The first half of his column makes some technical assertions about trade that I thought I might be able to unravel a bit for Fat Triplet readers. Mallaby states:
The real roots of the crisis lie in a flawed response to China. Starting in the 1990s, the flood of cheap products from China kept global inflation low, allowing central banks to operate relatively loose monetary policies. But the flip side of China’s export surplus was that China had a capital surplus, too. Chinese savings sloshed into asset markets ’round the world, driving up the price of everything from Florida condos to Latin American stocks.
The United States has had a trade deficit with China for many years. This means that we imported more goods from China than we exported to China. Most people know this and it is a cause of alarm to many people (although I am in the camp that thinks that the problem with trade deficits are frequently overstated). But anytime there is a trade deficit it is offset by a “capital surplus”. We buy Chinese goods and those goods are paid for with US Dollars. A country with a trade surplus, such as China, will accumulate the currency of the country with whom they have the trade surplus, in this case the US Dollar. Because those dollars can only be used to buy items denominated in US Dollars, China has used the money to buy assets in the United States. These assets may be things like commercial or non-commercial real estate, corporations, land, etc. Increased demand for these products from foreign investors helped to drive up the price of these assets while helping to keep a lid on the price of consumer products and the overall rate of inflation. Another asset that has been purchased in huge quantities by the Chinese is US Treasury Bills. In other words, the Chinese have been funding the US National Debt. This means is that things are going to get very ugly for the Chinese. Especially, if the Federal Reserve has to fire the bullet of last resort to get the economy going, the printing of money. I think that is a distinct possibility at this point.
Steve
Mon 6 Oct 2008
Mon 6 Oct 2008
Mon 6 Oct 2008
I loved this letter to the editor that Don Boudreaux sent last week. In its entirety:
Mr. Scott Simon, Host
Weekend Edition
National Public RadioDear Mr.
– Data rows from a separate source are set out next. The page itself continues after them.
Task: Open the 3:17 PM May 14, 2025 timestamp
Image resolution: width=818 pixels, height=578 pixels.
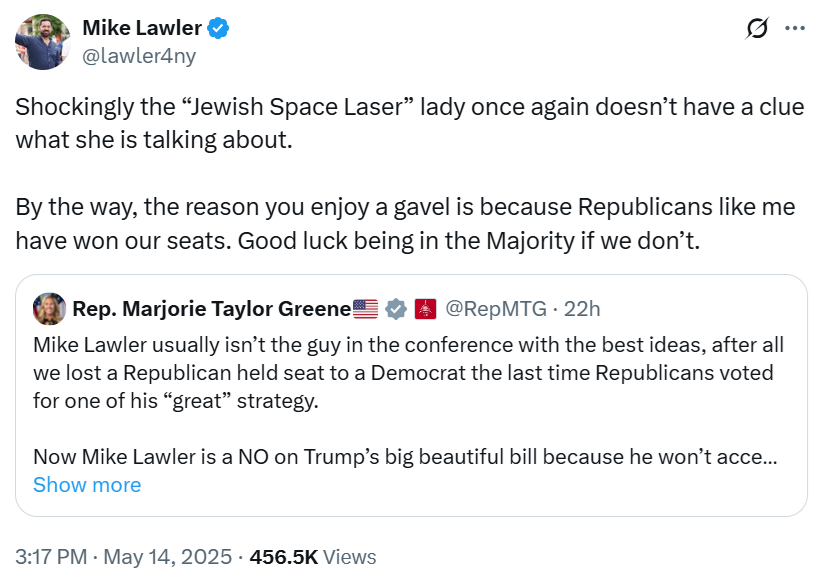Action: (124, 557)
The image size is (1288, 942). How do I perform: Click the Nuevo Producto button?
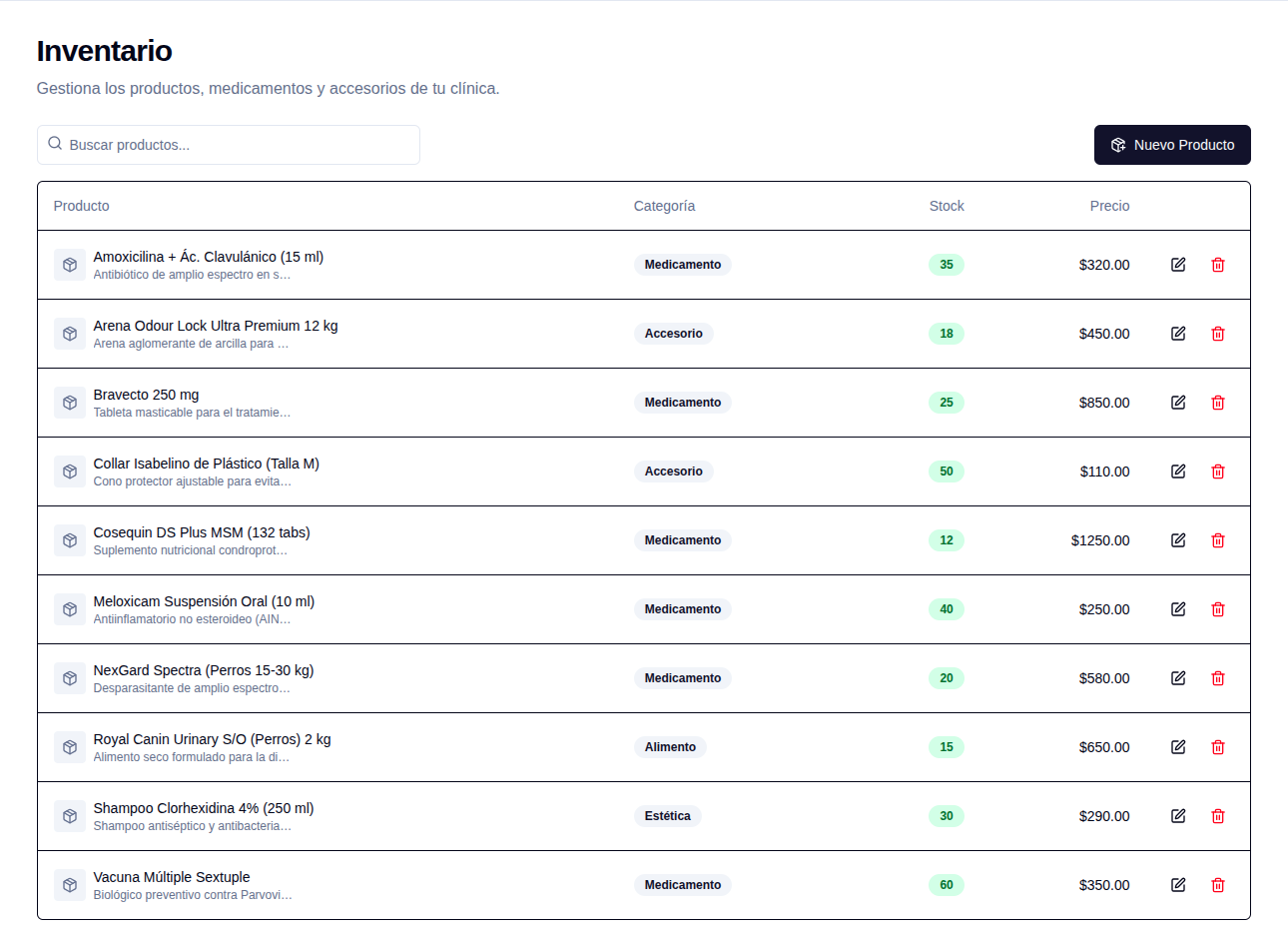click(x=1172, y=145)
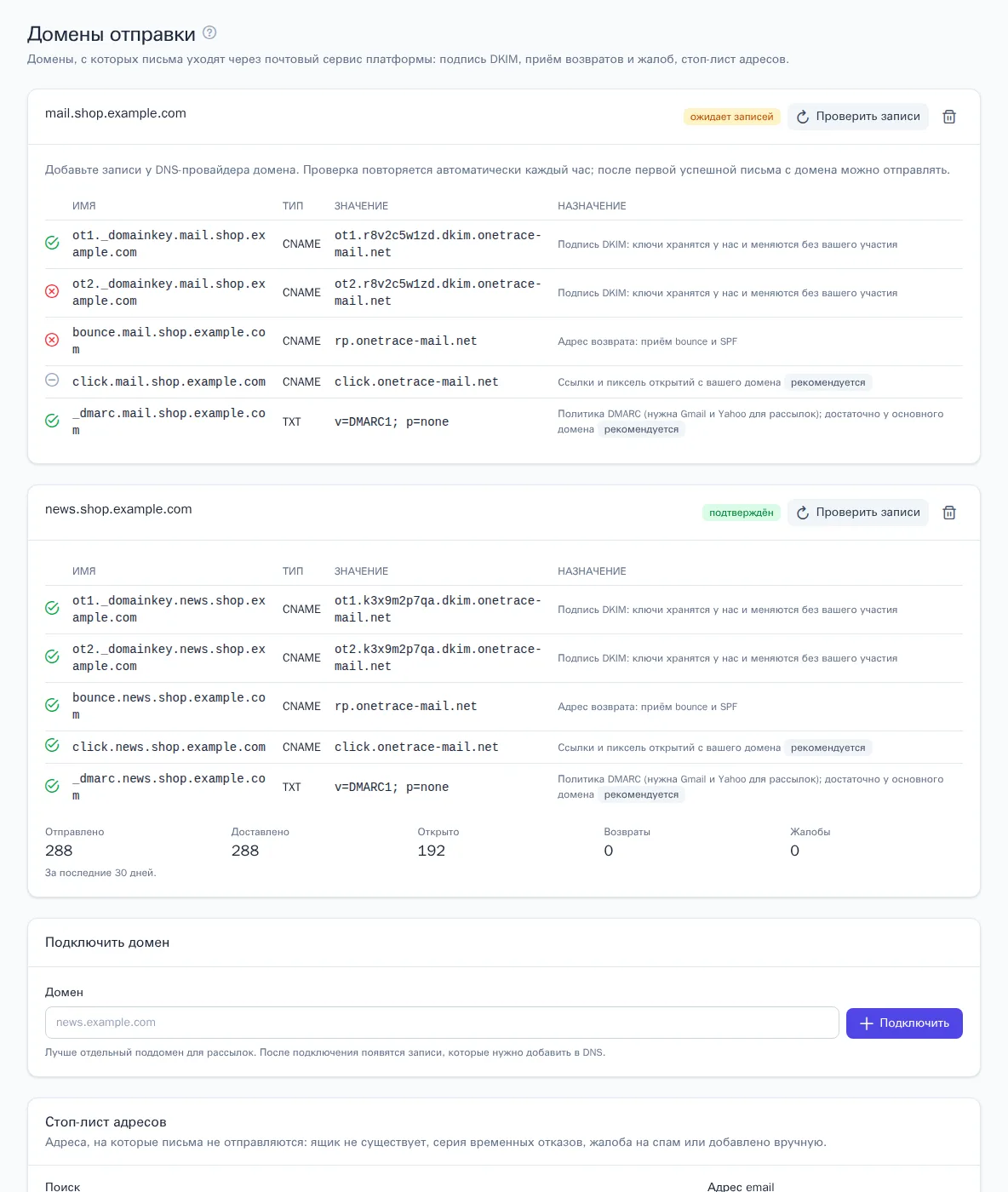Click the Подключить button
This screenshot has height=1192, width=1008.
tap(904, 1023)
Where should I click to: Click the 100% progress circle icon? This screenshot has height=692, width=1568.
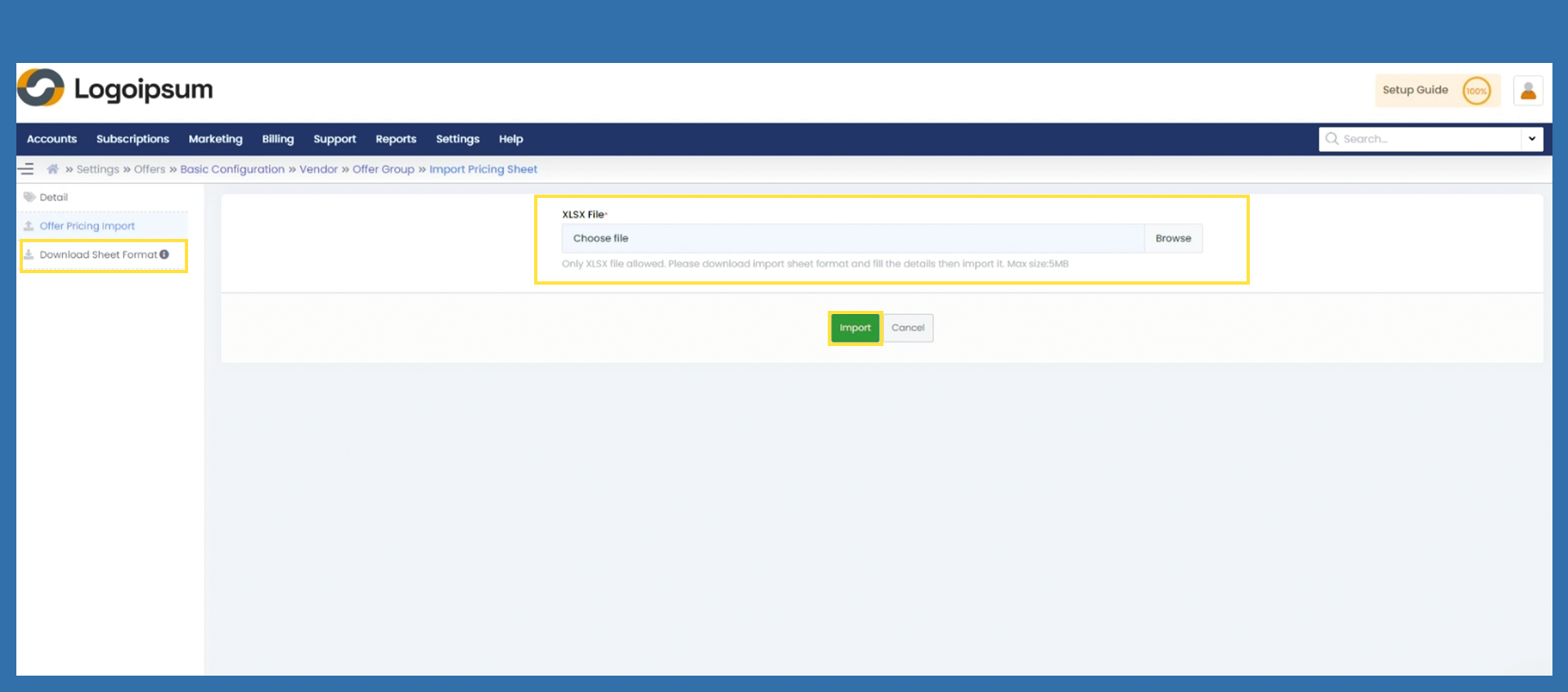[x=1476, y=91]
Simon:
John Lithgow is a fine actor, but his explanation of the current financial turmoil — as being caused by “greed” — is inadequate (Weekend Edition, Oct. 4). Saying that “greed” caused today’s problems is like saying that gravity caused the death of someone pushed from the top floor of the Empire State building. Some things are sufficiently constant in human affairs - and self-interest, even greed, is among them - that they explain nothing.
“Greed” certainly can be unleashed to do harm, but it can also be harnessed to do good. Any compelling explanation of any observed economic reality must take “greed” as a given while identifying the specific incentives provided by prevailing social institutions. If these institutions make serving the needs of others the best path to personal gain, then “greed” is harnessed for human betterment. But if these institutions make predating on others - either through force or fraud, or either intentionally or unintentionally - the best path to personal gain, then “greed” will indeed lead people to act destructively. In either case, though, it is the institutions and their accompanying incentives, rather than “greed,” that explain economic reality.
Sincerely,
Donald J. Boudreaux
I think the letter is brilliant and spot on. But it raises, in my mind, questions of semantics: is their a substantive difference between greed and self-interest? When does self-interest become greed?